● **Objective**
Reproduce only the part that opens with the line containing "Click the circular refresh preview icon" and closes with the line containing "click(854, 284)", changing "refresh" to "reload" and leaving everything else unchanged.

(Stored entries)
[START]
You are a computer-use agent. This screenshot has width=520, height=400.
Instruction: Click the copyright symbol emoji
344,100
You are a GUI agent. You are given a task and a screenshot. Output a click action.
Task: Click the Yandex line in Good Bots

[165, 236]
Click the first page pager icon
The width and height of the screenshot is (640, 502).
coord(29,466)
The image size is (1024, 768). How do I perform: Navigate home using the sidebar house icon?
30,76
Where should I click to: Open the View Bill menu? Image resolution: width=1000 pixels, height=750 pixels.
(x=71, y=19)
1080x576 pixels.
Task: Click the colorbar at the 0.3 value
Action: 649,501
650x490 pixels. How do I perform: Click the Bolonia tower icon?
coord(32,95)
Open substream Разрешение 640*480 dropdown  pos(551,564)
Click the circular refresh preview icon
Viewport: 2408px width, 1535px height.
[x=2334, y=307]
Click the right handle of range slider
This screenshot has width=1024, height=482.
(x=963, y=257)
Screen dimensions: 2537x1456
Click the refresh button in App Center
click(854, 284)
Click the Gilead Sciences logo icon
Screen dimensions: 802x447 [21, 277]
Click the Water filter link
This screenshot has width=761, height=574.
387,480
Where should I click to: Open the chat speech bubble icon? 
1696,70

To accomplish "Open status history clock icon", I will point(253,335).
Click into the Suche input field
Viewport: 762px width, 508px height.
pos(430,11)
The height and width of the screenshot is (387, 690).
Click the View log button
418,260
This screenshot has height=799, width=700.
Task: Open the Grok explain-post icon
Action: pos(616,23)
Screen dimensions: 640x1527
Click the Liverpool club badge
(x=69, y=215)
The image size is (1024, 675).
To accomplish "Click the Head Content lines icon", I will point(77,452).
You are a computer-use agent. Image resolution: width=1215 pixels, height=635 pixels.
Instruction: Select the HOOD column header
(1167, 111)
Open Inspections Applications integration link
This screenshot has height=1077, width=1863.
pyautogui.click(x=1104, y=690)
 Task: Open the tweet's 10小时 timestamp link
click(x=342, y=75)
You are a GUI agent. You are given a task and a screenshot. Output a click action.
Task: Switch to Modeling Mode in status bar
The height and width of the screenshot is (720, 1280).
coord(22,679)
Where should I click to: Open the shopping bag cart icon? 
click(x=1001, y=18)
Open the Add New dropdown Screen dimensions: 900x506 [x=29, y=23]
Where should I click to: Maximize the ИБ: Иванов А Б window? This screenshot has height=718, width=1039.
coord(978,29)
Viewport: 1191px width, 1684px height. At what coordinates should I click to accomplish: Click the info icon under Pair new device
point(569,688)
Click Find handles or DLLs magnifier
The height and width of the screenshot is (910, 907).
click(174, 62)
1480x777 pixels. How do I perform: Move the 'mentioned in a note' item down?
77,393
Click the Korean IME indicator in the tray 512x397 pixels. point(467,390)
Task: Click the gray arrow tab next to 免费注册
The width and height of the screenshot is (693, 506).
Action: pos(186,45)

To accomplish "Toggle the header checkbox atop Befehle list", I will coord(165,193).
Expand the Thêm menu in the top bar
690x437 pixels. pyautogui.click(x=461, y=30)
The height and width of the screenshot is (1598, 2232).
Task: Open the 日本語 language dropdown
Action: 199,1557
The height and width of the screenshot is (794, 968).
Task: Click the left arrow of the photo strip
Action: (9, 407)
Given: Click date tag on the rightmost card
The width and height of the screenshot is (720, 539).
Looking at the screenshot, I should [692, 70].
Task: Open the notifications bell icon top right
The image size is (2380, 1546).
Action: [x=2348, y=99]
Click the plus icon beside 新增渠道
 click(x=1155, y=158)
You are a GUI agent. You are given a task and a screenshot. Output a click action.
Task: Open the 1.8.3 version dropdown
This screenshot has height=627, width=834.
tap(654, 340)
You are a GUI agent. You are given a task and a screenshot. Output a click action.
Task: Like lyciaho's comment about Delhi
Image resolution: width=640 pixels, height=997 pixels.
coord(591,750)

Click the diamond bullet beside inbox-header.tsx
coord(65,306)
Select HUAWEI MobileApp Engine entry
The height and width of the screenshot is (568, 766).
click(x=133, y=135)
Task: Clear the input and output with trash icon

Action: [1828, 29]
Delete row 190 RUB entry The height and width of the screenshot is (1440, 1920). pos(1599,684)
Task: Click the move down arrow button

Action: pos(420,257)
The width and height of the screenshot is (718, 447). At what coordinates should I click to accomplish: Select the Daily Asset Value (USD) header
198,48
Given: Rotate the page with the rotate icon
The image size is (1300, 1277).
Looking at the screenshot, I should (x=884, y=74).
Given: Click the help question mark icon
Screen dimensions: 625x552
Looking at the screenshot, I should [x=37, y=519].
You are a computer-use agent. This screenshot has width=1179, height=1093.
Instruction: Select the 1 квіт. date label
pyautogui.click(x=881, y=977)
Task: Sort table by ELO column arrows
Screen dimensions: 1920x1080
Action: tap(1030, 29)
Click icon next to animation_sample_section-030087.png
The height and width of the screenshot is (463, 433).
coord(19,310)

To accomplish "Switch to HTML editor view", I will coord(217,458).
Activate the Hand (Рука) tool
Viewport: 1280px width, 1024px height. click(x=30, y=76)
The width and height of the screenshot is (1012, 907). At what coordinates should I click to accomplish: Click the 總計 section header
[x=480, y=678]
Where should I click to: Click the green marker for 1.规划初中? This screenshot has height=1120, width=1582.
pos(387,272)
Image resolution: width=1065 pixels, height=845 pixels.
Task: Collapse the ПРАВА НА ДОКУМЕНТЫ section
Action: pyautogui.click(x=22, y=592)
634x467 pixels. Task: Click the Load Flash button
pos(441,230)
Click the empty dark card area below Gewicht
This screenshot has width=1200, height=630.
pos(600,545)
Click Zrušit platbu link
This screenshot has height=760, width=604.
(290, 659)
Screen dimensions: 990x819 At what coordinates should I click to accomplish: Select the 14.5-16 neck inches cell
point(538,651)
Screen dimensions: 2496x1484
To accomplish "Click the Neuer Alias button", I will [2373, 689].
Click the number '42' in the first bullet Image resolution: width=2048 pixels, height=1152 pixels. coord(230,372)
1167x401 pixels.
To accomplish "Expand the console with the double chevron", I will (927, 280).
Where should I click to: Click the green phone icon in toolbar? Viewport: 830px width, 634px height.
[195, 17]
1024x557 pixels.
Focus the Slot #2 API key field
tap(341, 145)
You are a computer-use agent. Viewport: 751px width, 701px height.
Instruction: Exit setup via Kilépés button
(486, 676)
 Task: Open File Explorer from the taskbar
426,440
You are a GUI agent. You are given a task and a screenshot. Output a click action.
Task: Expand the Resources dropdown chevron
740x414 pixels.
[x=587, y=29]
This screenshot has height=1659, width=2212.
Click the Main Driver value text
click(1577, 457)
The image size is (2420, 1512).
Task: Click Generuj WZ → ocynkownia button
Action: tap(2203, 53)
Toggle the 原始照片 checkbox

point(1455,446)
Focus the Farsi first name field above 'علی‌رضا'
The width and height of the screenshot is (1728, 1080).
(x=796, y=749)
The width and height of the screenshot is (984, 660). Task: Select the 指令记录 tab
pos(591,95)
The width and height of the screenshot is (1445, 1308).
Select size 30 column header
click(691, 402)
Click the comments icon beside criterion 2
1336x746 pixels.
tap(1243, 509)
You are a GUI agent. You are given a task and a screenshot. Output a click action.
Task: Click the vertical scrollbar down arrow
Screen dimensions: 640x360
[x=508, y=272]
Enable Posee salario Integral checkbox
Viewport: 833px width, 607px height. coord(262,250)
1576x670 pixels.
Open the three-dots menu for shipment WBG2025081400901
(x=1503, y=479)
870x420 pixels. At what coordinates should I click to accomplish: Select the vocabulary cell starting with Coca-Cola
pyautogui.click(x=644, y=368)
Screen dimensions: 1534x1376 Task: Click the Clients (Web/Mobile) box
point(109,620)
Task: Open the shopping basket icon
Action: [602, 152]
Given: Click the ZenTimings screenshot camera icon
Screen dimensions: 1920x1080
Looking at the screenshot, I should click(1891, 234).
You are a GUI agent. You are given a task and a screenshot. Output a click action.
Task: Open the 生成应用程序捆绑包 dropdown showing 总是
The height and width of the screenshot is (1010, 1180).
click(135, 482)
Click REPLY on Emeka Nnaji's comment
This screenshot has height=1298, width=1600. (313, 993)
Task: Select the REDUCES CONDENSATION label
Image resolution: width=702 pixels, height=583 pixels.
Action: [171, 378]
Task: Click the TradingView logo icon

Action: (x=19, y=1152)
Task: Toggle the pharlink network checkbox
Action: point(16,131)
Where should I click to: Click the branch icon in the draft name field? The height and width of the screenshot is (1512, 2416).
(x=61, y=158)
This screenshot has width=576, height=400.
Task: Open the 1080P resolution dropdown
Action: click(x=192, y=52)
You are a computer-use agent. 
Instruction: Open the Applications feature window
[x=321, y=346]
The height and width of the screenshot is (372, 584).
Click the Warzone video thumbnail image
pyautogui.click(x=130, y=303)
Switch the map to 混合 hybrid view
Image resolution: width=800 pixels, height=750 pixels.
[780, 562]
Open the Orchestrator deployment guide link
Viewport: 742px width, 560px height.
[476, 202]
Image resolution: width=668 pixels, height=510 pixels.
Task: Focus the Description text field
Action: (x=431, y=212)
[END]
● **Written answer**
Click the circular reload preview icon
Viewport: 2408px width, 1535px height.
[x=2334, y=307]
Click the right handle of range slider
This screenshot has width=1024, height=482.
(x=963, y=257)
Screen dimensions: 2537x1456
Click the reload button in App Center
click(854, 284)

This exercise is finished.